Et voilà démasqué le meurtrier ignorant qu’un simple sac poubelle pouvait
comporter autant de renseignements précieux.
Exit
les sacs poubelles. OK, mais avant de redescendre à la cave, n’oublie pas les
gants.
Par
chance, sa femme avait été une maniaque de la poutze et il y avait dans la
petite armoire sous l’évier de la cuisine un stock entier de gants de ménage,
encore bien emballés dans leur emballage d’origine. Jamais utilisés depuis leur
séparation, car lui, il faisait son ménage à mains nues.
Armé
de gants, en route pour la cave. Tout d’un coup, il lui prit une sorte de hâte
d’en finir au plus vite avec ces préparatifs, car il perdait rapidement
patience lorsque les choses trainaient en longueur, et puis, il voulait éviter
que sa belle-mère commence à empuantir. Il n’avait pas la moindre idée de quand
elle était décédée et la médicine légale n’était pas dans ses domaines de
compétence. Mais il savait que, tôt ou tard, un cadavre pue.
En
redescendant à la cave, il essayait de trouver un substitut aux sacs poubelles.

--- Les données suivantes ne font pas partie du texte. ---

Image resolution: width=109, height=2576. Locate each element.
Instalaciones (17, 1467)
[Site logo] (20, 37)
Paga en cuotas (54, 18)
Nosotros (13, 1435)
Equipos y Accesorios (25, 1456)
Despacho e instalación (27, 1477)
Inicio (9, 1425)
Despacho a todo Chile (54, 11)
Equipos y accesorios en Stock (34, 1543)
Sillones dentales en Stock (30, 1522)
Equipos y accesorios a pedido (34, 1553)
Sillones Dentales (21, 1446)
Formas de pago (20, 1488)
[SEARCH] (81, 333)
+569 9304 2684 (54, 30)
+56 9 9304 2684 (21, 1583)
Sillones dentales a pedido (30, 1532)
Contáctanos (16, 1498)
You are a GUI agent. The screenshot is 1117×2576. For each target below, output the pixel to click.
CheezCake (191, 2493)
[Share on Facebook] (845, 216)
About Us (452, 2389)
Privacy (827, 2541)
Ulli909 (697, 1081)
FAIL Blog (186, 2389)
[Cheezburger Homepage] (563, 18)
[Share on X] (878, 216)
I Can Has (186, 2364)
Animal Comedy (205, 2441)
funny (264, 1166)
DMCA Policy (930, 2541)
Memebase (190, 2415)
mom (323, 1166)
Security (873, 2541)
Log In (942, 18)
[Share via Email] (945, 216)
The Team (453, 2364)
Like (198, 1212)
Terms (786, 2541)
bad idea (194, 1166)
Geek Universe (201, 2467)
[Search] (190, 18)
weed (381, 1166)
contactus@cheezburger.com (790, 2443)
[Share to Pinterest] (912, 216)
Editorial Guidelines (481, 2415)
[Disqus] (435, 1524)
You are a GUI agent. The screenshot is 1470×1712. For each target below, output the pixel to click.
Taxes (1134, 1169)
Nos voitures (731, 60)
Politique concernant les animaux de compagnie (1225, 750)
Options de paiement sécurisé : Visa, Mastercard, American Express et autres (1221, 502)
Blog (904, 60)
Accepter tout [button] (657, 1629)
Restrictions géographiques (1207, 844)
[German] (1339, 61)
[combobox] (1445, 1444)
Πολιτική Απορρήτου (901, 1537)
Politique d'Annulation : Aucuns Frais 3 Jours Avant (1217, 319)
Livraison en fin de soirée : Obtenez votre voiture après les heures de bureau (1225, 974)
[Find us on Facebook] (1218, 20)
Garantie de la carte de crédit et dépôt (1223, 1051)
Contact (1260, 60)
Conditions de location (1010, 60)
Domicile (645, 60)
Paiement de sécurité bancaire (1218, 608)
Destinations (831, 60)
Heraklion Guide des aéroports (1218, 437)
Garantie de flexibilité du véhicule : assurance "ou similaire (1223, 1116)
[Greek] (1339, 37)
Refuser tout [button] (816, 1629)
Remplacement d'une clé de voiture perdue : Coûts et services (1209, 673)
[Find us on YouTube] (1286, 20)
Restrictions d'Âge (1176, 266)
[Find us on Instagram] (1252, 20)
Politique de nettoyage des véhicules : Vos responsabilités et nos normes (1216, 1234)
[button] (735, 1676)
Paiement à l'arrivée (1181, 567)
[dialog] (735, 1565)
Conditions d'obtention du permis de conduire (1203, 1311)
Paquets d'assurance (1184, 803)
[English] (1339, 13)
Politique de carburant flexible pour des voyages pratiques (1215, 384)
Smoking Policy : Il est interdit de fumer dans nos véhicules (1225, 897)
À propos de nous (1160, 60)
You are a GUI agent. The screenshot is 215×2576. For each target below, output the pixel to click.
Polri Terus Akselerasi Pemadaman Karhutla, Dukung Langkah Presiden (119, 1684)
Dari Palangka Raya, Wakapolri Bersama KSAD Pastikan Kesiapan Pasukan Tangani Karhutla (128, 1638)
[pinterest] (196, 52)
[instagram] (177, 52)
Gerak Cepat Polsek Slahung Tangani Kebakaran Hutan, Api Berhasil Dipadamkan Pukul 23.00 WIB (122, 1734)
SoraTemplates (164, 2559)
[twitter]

Les draps, en matière de découverte de l’auteur, étaient encore pire. Ils
comportaient toujours le petit dessin rarissime et révélateur de l’identité de
leur propriétaire.
En
dévalant les quatre étages, il lui vint une autre idée.
Oui,
il avait détesté sa belle-mère, paix à son âme. Mais elle restait quand même un
être humain, auquel quelqu’un avait ôté la vie. Elle aussi avait subi une
injustice. Vu qu’il s’y connaissait en matière d’injustices, il décida de
contribuer du mieux qu’il pouvait à faire en sorte que l’auteur ne reste pas
impuni.
Je
ne sais pas qui tu es, salopiau, mais tu vas avoir affaire à moi.
Puisque
la règle était que l’assassin amenait toujours quelque chose de soi sur le lieu
du crime et ramenait toujours chez lui quelque chose appartenant à la scène du
crime, il fallait donc préserver les indices. Pour que la police, dès la
découverte du corps, puisse faire son travail.
De
nouveau dans sa cave, il regarda attentivement autour de soi.
Un rouleau entier de papier à bulles trônait tout en haut de la plus haute étagère. Ce signe positif du destin eut un effet bénéfique sur son optimisme. Il décida de ne plus prendre cette histoire comme une corvée mais comme un défi. Ce fut donc requinqué moralement qu’il remonta les quatre étages, valise à la main (parfaitement gantée) et rouleau de papier à bulles à l’intérieur.